■ WRITTEN PROBLEM
Arrange each line of the material below as one string in a JSON list, skipping blank lines and leaving out the pictures.

A run of records

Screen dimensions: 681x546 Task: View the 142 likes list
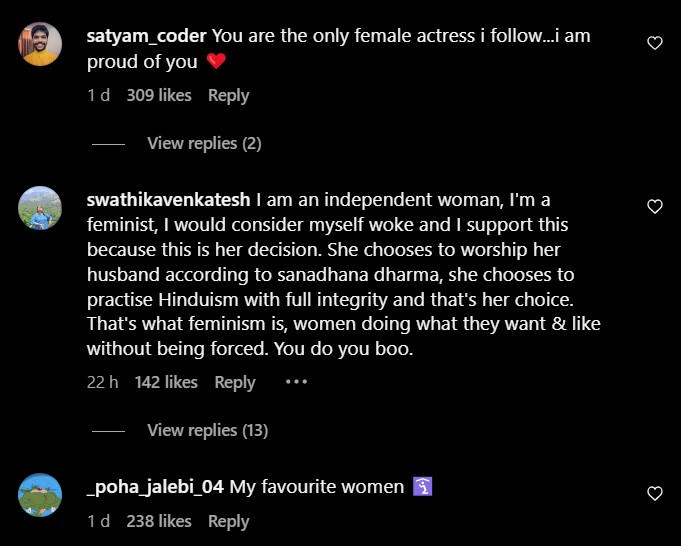point(166,382)

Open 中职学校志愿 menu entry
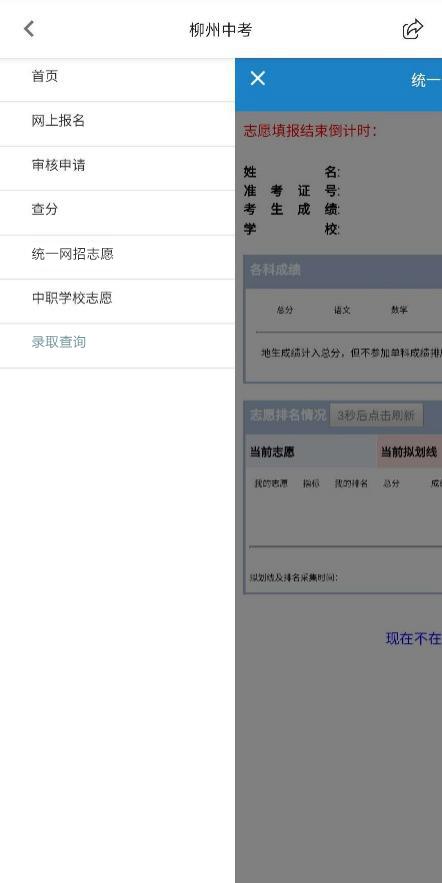click(117, 298)
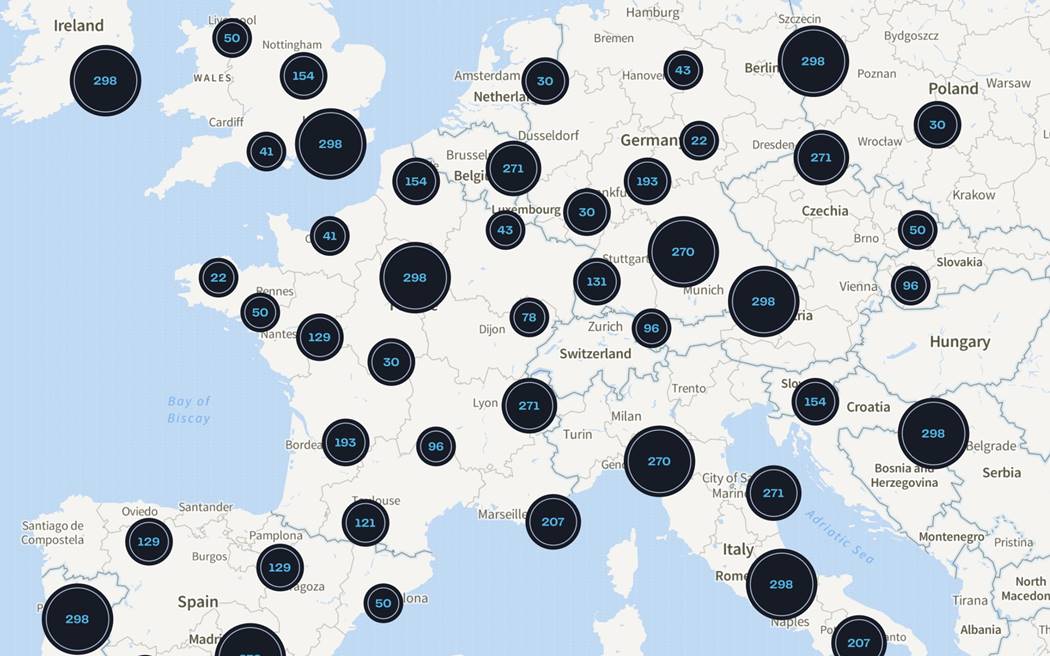Select the 298 cluster near Rome

pyautogui.click(x=781, y=585)
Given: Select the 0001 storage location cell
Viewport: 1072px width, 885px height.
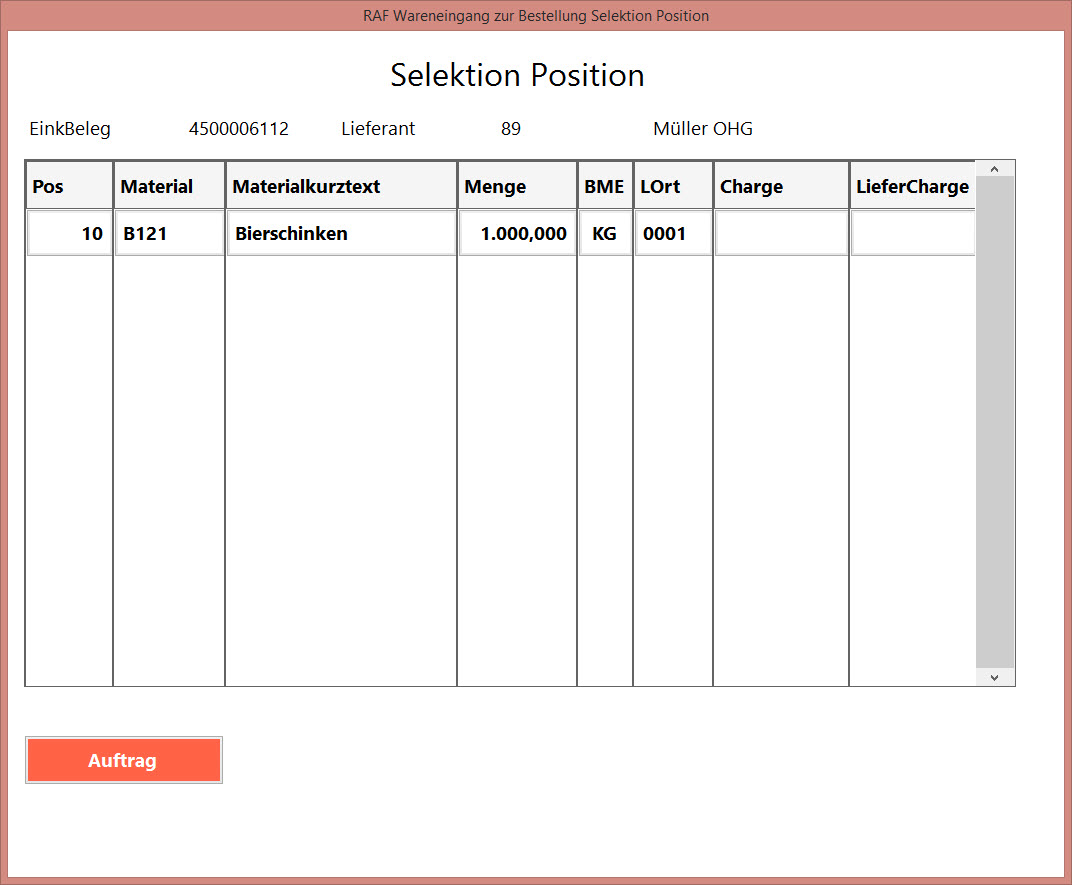Looking at the screenshot, I should click(x=673, y=233).
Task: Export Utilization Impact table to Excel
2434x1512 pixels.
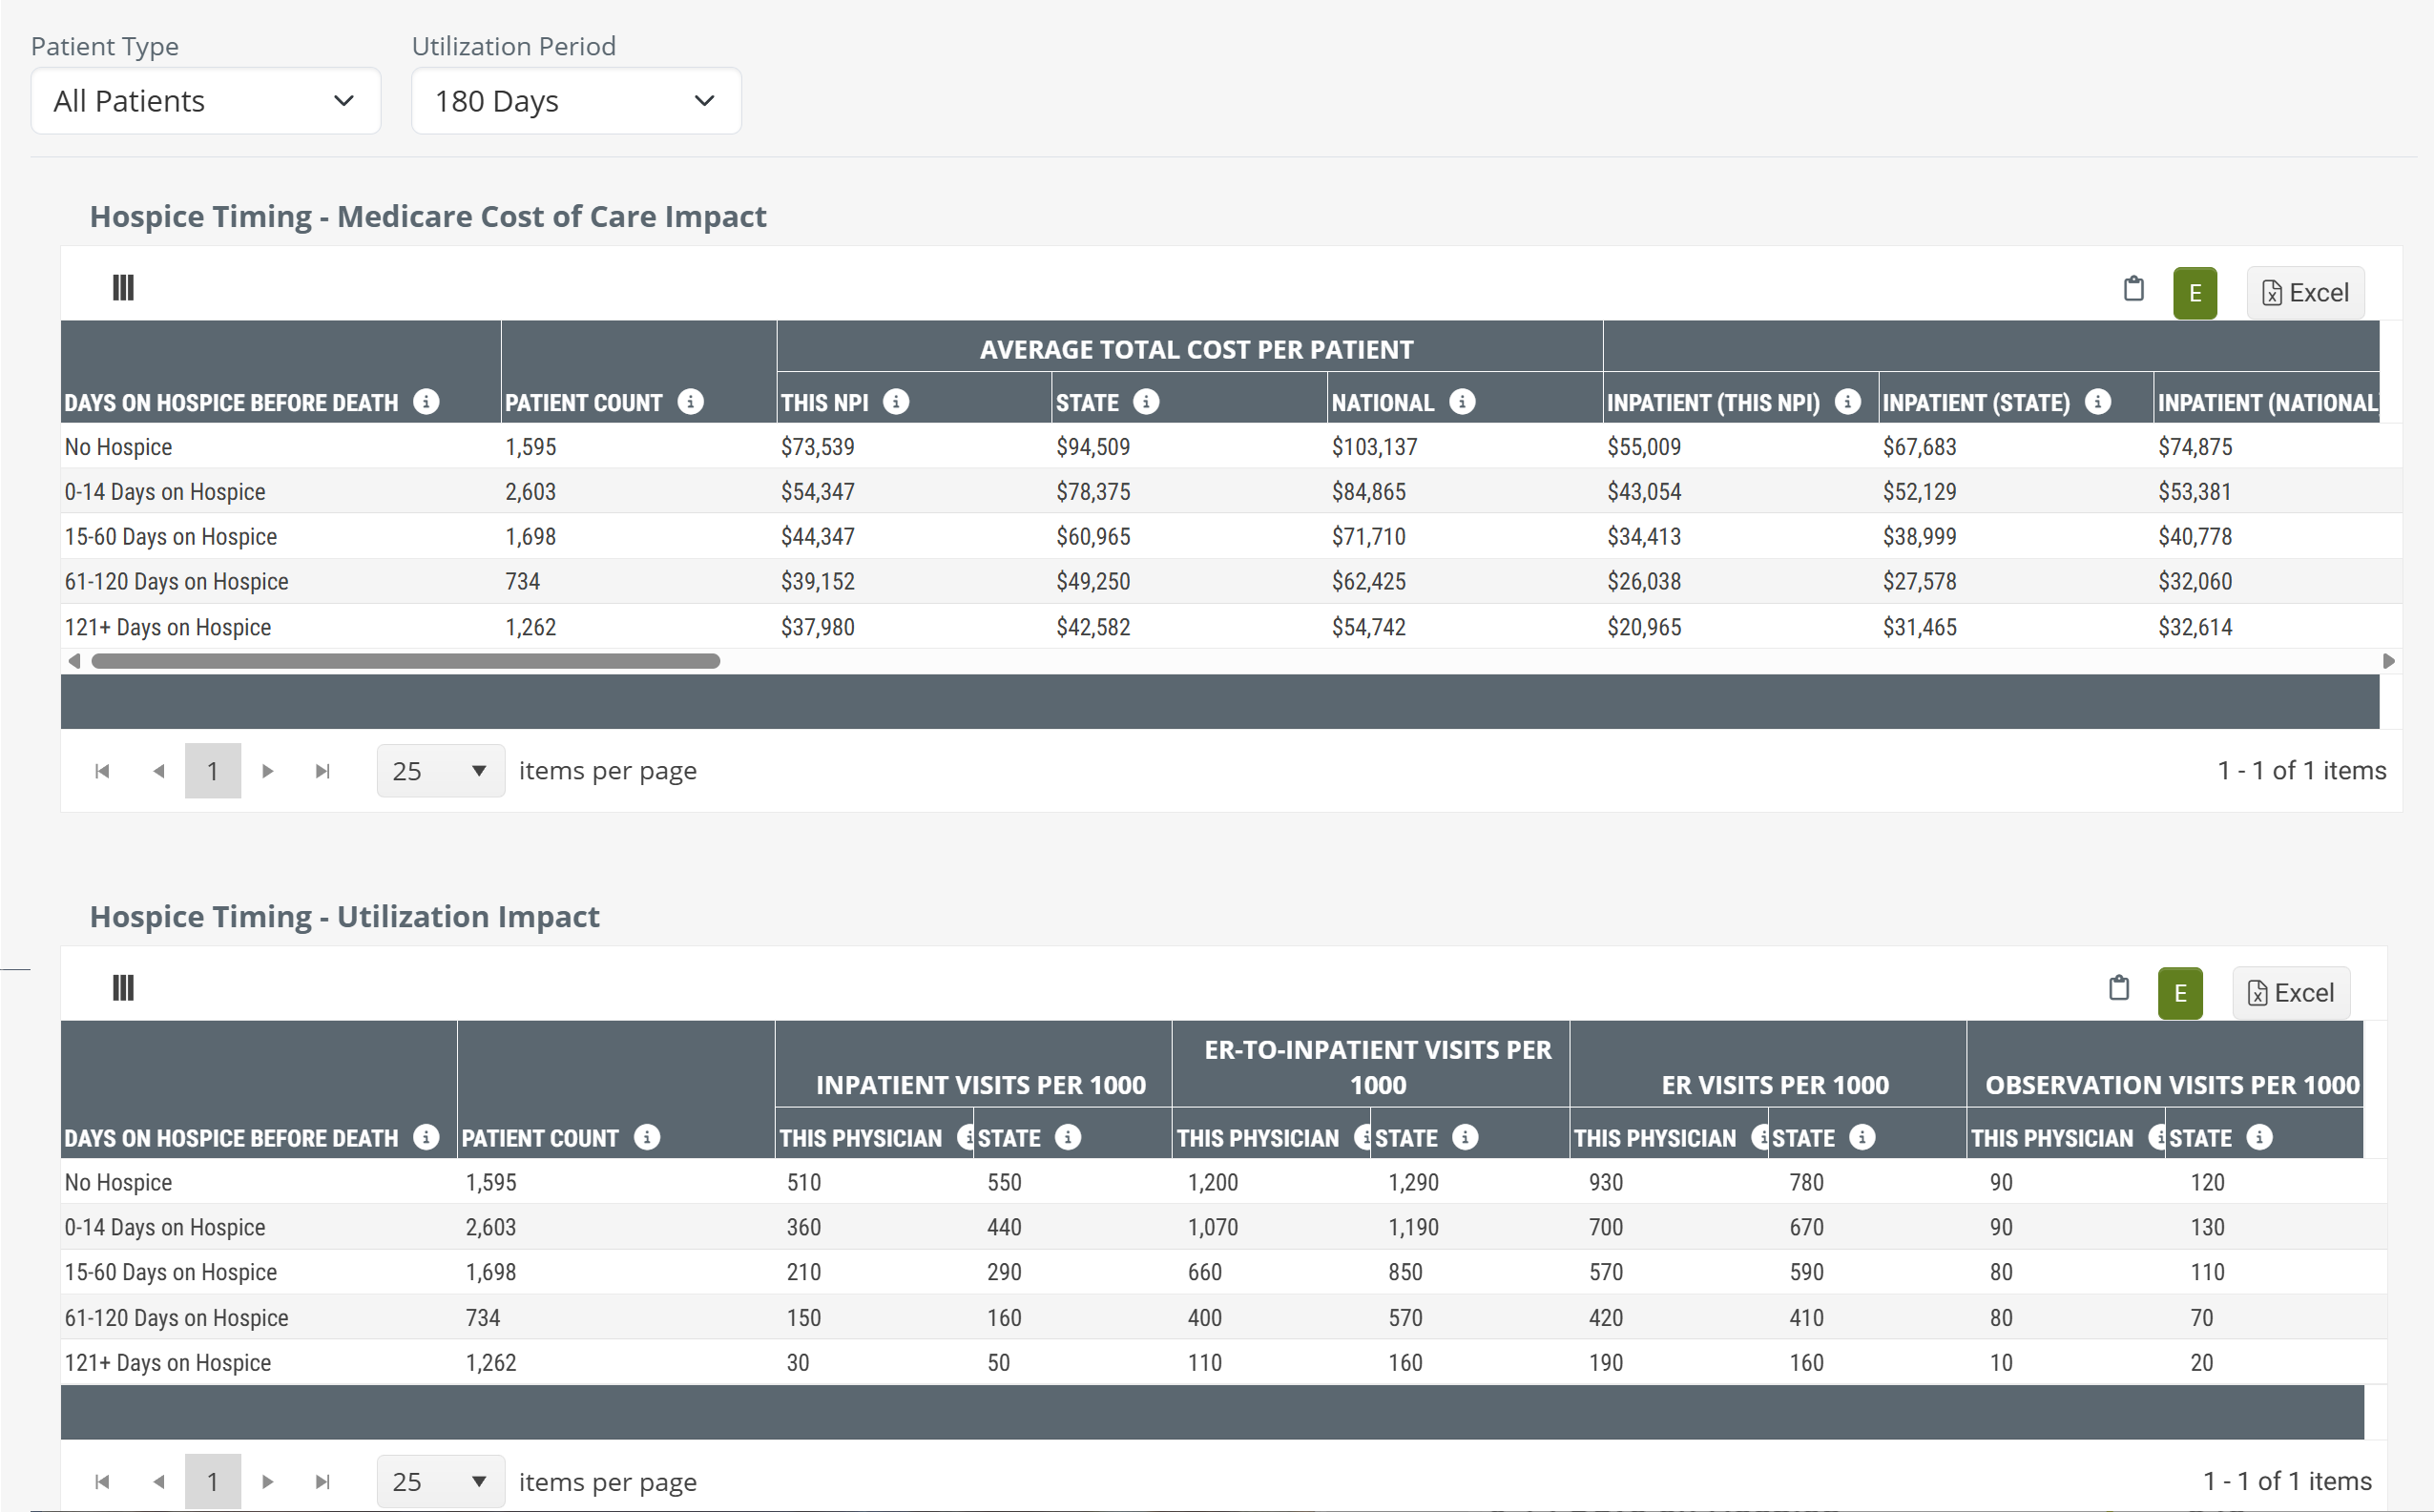Action: pos(2289,993)
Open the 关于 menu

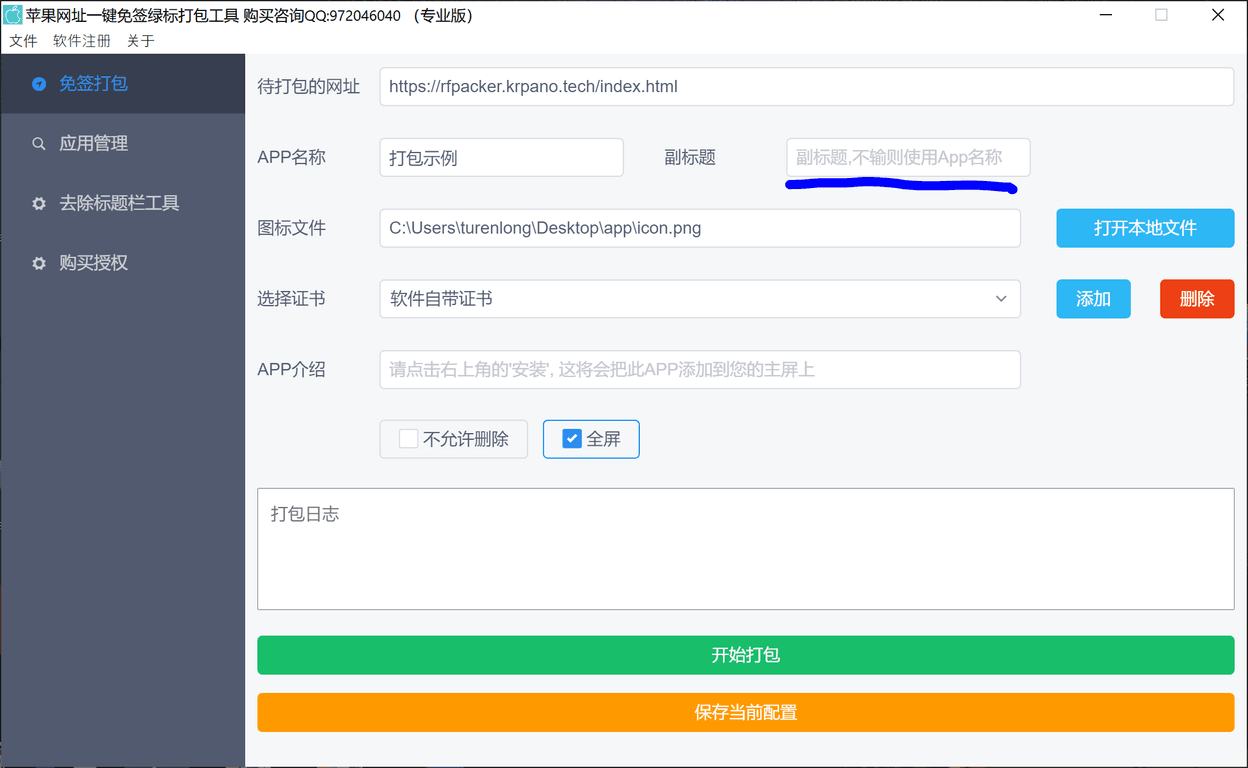(139, 40)
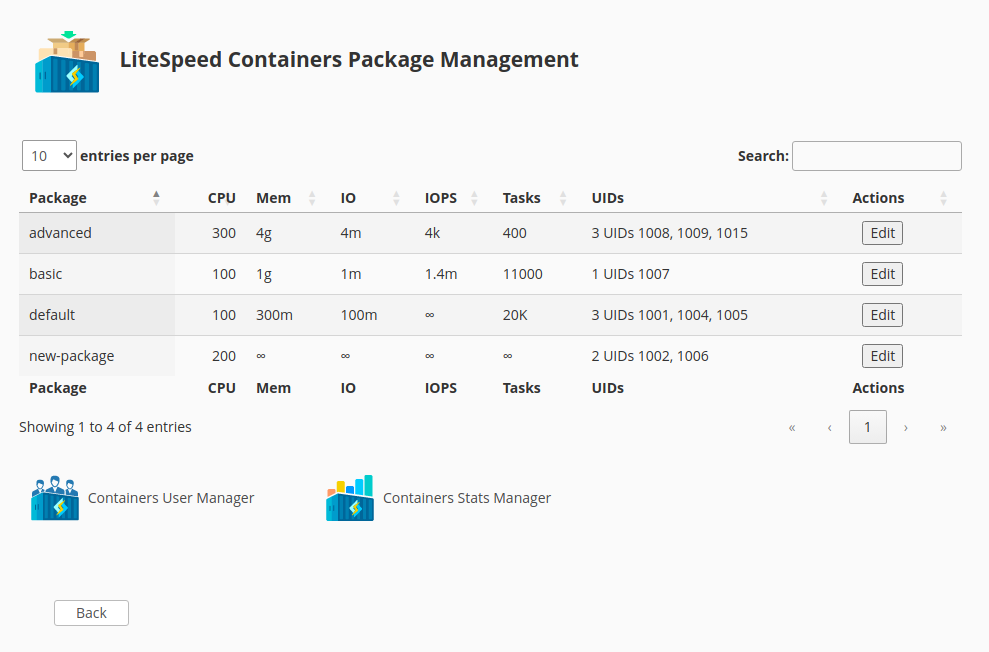
Task: Open the entries per page dropdown
Action: click(49, 155)

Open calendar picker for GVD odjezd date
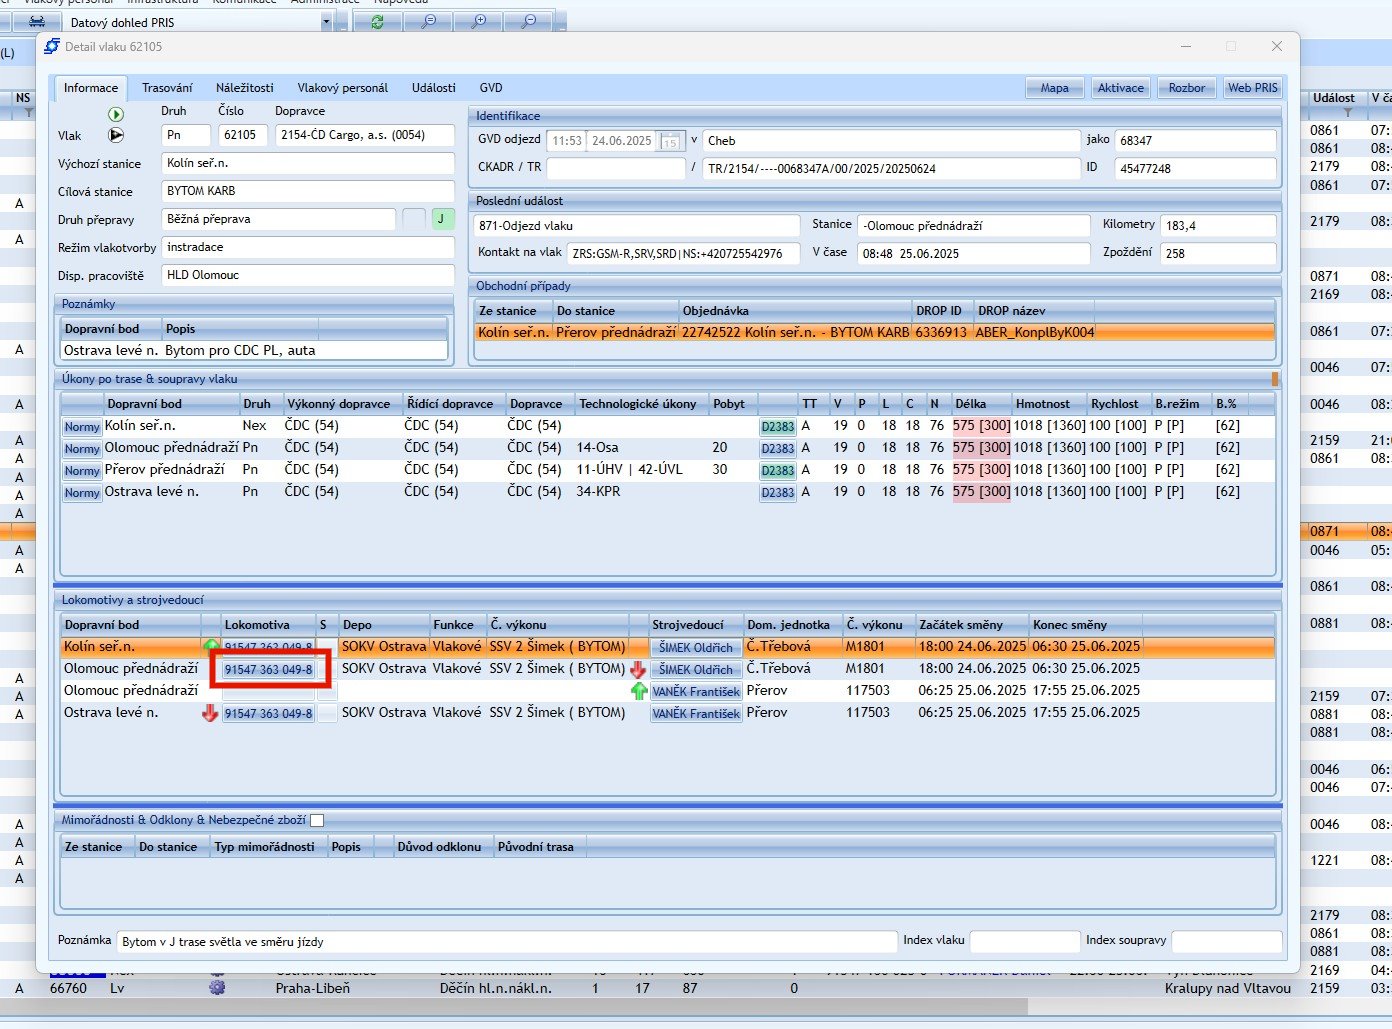tap(670, 141)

■ FINAL RESULT
[
  "Screen dimensions: 681x546 Task: View the 142 likes list",
  "point(166,382)",
  "Open 中职学校志愿 menu entry",
  "click(117, 298)",
  "Select the 298 cluster near Rome",
  "pyautogui.click(x=781, y=585)",
  "Given: Select the 0001 storage location cell",
  "Viewport: 1072px width, 885px height.",
  "Looking at the screenshot, I should click(x=673, y=233).",
  "Task: Export Utilization Impact table to Excel",
  "2434x1512 pixels.",
  "Action: pos(2289,993)",
  "Open the 关于 menu",
  "(139, 40)",
  "Task: Open the entries per page dropdown",
  "Action: click(49, 155)",
  "Open calendar picker for GVD odjezd date",
  "tap(670, 141)"
]